Curitiba - O emprego industrial brasileiro registrou um aumento de 2,8% em fevereiro, se comparado ao mesmo período do ano passado. Na comparação com janeiro, o resultado foi de queda de 0,1% na taxa de emprego nas indústrias. No acumulado do ano, houve um crescimento de 3% na taxa de emprego (2,5% nos últimos 12 meses). O Paraná foi o estado brasileiro que apresentou os melhores índices do número de trabalhadores na indústria: 6,1% em fevereiro, na comparação ao mesmo período do ano passado. Na sequência aparecem os estados de Minas Gerais (5,1%) e São Paulo (2,7%).
As maiores taxas negativas foram registradas no Rio Grande do Sul (-1,9%) e no Rio de Janeiro (-0,5%). As indústrias paranaenses que mais contribuíram para um acréscimo no número de pessoal ocupado assalariado foram: de transformação, alimentos e bebidas. As maiores quedas na indústria paranaense foram verificadas na fabricação de produtos como madeira e reciclagens (-0,82%) e têxtil (-0,19%).
A folha de pagamento nas indústrias brasileiras também apresentou expansão, se comparado fevereiro deste ano com o mesmo período de 2004. O crescimento foi de 2,1%. No Paraná, o aumento foi de 2,16%. Os impactos mais expressivos foram verificados nos setores de meios de transporte (10,3%), alimentos e bebidas (8,6%), máquinas e equipamentos (9,9%).
As horas pagas aos trabalhadores da indústria brasileira registraram aumento de 1,8% em fevereiro, na comparação com o mesmo período do ano passado. As atividades que tiveram os maiores impactos na taxa global foram alimentos e bebidas (6,2%), máquinas e equipamentos (8,9%) e meios de transporte (10,6%). As principais contribuições negativas vieram das indústrias de calçados e artigos de couro (-10,9%) e vestuário (-3,2%).
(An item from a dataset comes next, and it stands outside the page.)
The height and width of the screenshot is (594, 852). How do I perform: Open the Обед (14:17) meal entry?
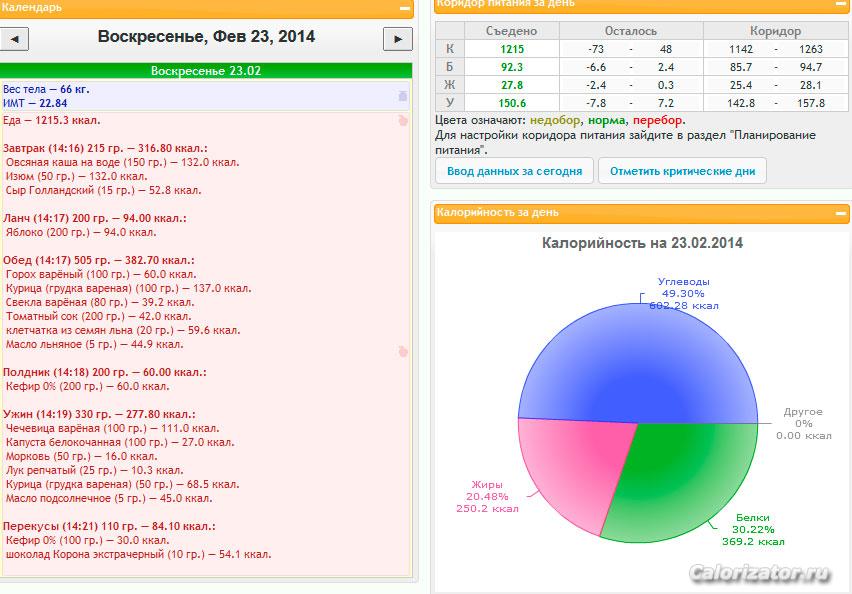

Os locais responsáveis pelos principais impactos positivos na taxa global foram Minas Gerais (5,9%), Paraná e Santa Catarina (ambos com crescimento de 5,2%). As duas únicas pressões negativas vieram de Rio Grande do Sul (-3,5%) e Rio de Janeiro (-1,8%).
No Paraná, influenciaram no acréscimo de horas pagas aos trabalhadores os setores alimentos e bebidas (16,9%), vestuário (22,3%), minerais não metálicos (9,3%).